Given task >> Copy the listing below line for line, without changing anything.
[BEGIN Task data]
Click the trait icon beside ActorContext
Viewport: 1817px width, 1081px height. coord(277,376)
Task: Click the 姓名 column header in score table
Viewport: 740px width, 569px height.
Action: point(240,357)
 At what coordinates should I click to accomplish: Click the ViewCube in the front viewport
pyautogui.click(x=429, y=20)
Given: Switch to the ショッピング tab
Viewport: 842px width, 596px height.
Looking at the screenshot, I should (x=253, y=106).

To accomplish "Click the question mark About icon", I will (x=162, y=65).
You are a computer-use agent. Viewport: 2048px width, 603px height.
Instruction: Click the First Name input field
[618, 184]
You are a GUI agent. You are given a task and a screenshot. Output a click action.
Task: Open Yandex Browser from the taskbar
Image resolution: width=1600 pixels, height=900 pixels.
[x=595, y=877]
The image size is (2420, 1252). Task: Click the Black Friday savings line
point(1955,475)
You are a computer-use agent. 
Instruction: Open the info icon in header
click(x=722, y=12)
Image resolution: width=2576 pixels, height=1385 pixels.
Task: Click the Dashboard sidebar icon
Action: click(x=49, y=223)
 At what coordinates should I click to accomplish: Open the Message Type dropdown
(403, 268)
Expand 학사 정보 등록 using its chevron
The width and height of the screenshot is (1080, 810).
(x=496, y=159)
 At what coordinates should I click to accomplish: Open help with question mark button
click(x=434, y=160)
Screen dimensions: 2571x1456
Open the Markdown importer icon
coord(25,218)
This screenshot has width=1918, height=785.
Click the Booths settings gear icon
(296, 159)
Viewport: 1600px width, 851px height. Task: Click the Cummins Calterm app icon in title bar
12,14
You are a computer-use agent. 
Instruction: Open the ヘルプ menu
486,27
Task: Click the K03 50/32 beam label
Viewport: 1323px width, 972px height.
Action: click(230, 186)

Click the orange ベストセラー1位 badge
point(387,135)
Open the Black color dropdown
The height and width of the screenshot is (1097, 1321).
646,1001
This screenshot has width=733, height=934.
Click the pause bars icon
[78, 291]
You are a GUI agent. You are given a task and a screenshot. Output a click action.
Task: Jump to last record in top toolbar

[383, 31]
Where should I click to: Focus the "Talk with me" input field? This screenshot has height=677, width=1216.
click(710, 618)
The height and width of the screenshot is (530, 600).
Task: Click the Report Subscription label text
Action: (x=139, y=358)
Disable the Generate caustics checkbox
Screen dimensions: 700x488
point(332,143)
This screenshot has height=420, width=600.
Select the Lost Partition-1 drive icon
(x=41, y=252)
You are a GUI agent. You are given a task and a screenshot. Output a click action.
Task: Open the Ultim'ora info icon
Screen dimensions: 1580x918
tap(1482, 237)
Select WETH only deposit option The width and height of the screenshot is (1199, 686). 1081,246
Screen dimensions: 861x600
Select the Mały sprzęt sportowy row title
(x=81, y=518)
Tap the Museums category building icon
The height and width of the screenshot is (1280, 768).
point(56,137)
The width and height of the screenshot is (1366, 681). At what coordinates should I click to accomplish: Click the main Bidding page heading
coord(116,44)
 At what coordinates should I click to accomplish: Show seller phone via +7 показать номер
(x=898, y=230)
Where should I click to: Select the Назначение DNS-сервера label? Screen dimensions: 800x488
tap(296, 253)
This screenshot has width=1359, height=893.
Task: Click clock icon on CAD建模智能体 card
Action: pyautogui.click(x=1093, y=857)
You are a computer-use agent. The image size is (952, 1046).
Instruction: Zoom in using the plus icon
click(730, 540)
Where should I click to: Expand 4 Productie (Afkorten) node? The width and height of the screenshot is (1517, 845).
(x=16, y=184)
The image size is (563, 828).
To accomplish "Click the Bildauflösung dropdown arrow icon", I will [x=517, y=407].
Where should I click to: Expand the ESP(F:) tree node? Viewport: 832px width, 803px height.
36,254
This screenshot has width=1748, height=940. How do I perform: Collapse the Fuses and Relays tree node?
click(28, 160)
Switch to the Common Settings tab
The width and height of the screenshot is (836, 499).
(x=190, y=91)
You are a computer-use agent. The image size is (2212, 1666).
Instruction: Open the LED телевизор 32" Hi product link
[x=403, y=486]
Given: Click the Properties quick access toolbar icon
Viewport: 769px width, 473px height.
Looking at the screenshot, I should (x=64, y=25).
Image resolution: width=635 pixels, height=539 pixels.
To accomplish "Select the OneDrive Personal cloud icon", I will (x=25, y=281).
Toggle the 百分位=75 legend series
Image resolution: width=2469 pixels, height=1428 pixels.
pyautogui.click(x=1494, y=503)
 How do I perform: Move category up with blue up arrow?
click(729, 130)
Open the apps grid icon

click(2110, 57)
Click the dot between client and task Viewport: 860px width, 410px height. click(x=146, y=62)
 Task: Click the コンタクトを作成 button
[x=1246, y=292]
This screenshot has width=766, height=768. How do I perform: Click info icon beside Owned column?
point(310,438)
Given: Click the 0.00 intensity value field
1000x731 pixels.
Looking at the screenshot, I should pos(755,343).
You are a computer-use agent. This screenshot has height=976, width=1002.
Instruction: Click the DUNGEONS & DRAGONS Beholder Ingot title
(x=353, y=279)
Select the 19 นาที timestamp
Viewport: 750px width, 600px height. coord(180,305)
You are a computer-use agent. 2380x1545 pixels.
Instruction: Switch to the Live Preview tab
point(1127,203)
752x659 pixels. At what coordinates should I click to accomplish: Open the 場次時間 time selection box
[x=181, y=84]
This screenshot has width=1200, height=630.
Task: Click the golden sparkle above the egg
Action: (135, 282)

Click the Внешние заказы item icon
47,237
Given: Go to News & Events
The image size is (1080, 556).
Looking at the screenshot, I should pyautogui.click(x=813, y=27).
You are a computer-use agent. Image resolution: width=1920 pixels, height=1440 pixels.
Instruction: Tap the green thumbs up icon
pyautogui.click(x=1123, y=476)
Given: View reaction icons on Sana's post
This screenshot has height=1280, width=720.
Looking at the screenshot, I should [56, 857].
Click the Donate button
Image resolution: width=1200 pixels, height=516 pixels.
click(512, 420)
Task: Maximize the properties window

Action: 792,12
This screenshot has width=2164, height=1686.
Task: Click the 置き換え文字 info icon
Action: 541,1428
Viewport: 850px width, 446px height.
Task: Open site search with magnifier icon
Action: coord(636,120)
[END Task data]
Result of the exercise >>
Click the trait icon beside ActorContext
Viewport: 1817px width, 1081px height. coord(277,376)
Task: Click the 姓名 column header in score table
Viewport: 740px width, 569px height.
Action: point(240,357)
 At what coordinates should I click to accomplish: Click the ViewCube in the front viewport
pyautogui.click(x=429, y=20)
Given: Switch to the ショッピング tab
Viewport: 842px width, 596px height.
Looking at the screenshot, I should (x=253, y=106).

To accomplish "Click the question mark About icon", I will (x=162, y=65).
You are a computer-use agent. Viewport: 2048px width, 603px height.
Instruction: Click the First Name input field
[618, 184]
You are a GUI agent. You are given a task and a screenshot. Output a click action.
Task: Open Yandex Browser from the taskbar
Image resolution: width=1600 pixels, height=900 pixels.
[x=595, y=877]
The image size is (2420, 1252). Task: Click the Black Friday savings line
point(1955,475)
You are a computer-use agent. 
Instruction: Open the info icon in header
click(x=722, y=12)
Image resolution: width=2576 pixels, height=1385 pixels.
Task: Click the Dashboard sidebar icon
Action: click(x=49, y=223)
 At what coordinates should I click to accomplish: Open the Message Type dropdown
(403, 268)
Expand 학사 정보 등록 using its chevron
The width and height of the screenshot is (1080, 810).
(x=496, y=159)
 At what coordinates should I click to accomplish: Open help with question mark button
click(x=434, y=160)
Screen dimensions: 2571x1456
Open the Markdown importer icon
coord(25,218)
This screenshot has width=1918, height=785.
Click the Booths settings gear icon
(296, 159)
Viewport: 1600px width, 851px height. Task: Click the Cummins Calterm app icon in title bar
12,14
You are a computer-use agent. 
Instruction: Open the ヘルプ menu
486,27
Task: Click the K03 50/32 beam label
Viewport: 1323px width, 972px height.
Action: click(230, 186)

Click the orange ベストセラー1位 badge
point(387,135)
Open the Black color dropdown
The height and width of the screenshot is (1097, 1321).
646,1001
This screenshot has width=733, height=934.
Click the pause bars icon
[78, 291]
You are a GUI agent. You are given a task and a screenshot. Output a click action.
Task: Jump to last record in top toolbar

[383, 31]
Where should I click to: Focus the "Talk with me" input field? This screenshot has height=677, width=1216.
click(710, 618)
The height and width of the screenshot is (530, 600).
Task: Click the Report Subscription label text
Action: (x=139, y=358)
Disable the Generate caustics checkbox
Screen dimensions: 700x488
point(332,143)
This screenshot has height=420, width=600.
Select the Lost Partition-1 drive icon
(x=41, y=252)
You are a GUI agent. You are given a task and a screenshot. Output a click action.
Task: Open the Ultim'ora info icon
Screen dimensions: 1580x918
tap(1482, 237)
Select WETH only deposit option The width and height of the screenshot is (1199, 686). 1081,246
Screen dimensions: 861x600
Select the Mały sprzęt sportowy row title
(x=81, y=518)
Tap the Museums category building icon
The height and width of the screenshot is (1280, 768).
point(56,137)
The width and height of the screenshot is (1366, 681). At what coordinates should I click to accomplish: Click the main Bidding page heading
coord(116,44)
 At what coordinates should I click to accomplish: Show seller phone via +7 показать номер
(x=898, y=230)
Where should I click to: Select the Назначение DNS-сервера label? Screen dimensions: 800x488
tap(296, 253)
This screenshot has width=1359, height=893.
Task: Click clock icon on CAD建模智能体 card
Action: pyautogui.click(x=1093, y=857)
You are a computer-use agent. The image size is (952, 1046).
Instruction: Zoom in using the plus icon
click(730, 540)
Where should I click to: Expand 4 Productie (Afkorten) node? The width and height of the screenshot is (1517, 845).
(x=16, y=184)
The image size is (563, 828).
To accomplish "Click the Bildauflösung dropdown arrow icon", I will [x=517, y=407].
Where should I click to: Expand the ESP(F:) tree node? Viewport: 832px width, 803px height.
36,254
This screenshot has width=1748, height=940. How do I perform: Collapse the Fuses and Relays tree node?
click(28, 160)
Switch to the Common Settings tab
The width and height of the screenshot is (836, 499).
(x=190, y=91)
You are a computer-use agent. The image size is (2212, 1666).
Instruction: Open the LED телевизор 32" Hi product link
[x=403, y=486]
Given: Click the Properties quick access toolbar icon
Viewport: 769px width, 473px height.
Looking at the screenshot, I should (x=64, y=25).
Image resolution: width=635 pixels, height=539 pixels.
To accomplish "Select the OneDrive Personal cloud icon", I will (x=25, y=281).
Toggle the 百分位=75 legend series
Image resolution: width=2469 pixels, height=1428 pixels.
pyautogui.click(x=1494, y=503)
 How do I perform: Move category up with blue up arrow?
click(729, 130)
Open the apps grid icon

click(2110, 57)
Click the dot between client and task Viewport: 860px width, 410px height. click(x=146, y=62)
 Task: Click the コンタクトを作成 button
[x=1246, y=292]
This screenshot has width=766, height=768. How do I perform: Click info icon beside Owned column?
point(310,438)
Given: Click the 0.00 intensity value field
1000x731 pixels.
Looking at the screenshot, I should pos(755,343).
You are a computer-use agent. This screenshot has height=976, width=1002.
Instruction: Click the DUNGEONS & DRAGONS Beholder Ingot title
(x=353, y=279)
Select the 19 นาที timestamp
Viewport: 750px width, 600px height. coord(180,305)
You are a computer-use agent. 2380x1545 pixels.
Instruction: Switch to the Live Preview tab
point(1127,203)
752x659 pixels. At what coordinates should I click to accomplish: Open the 場次時間 time selection box
[x=181, y=84]
This screenshot has width=1200, height=630.
Task: Click the golden sparkle above the egg
Action: (135, 282)

Click the Внешние заказы item icon
47,237
Given: Go to News & Events
The image size is (1080, 556).
Looking at the screenshot, I should pyautogui.click(x=813, y=27).
You are a computer-use agent. Image resolution: width=1920 pixels, height=1440 pixels.
Instruction: Tap the green thumbs up icon
pyautogui.click(x=1123, y=476)
Given: View reaction icons on Sana's post
This screenshot has height=1280, width=720.
Looking at the screenshot, I should [56, 857].
Click the Donate button
Image resolution: width=1200 pixels, height=516 pixels.
click(512, 420)
Task: Maximize the properties window

Action: 792,12
This screenshot has width=2164, height=1686.
Task: Click the 置き換え文字 info icon
Action: 541,1428
Viewport: 850px width, 446px height.
Task: Open site search with magnifier icon
Action: coord(636,120)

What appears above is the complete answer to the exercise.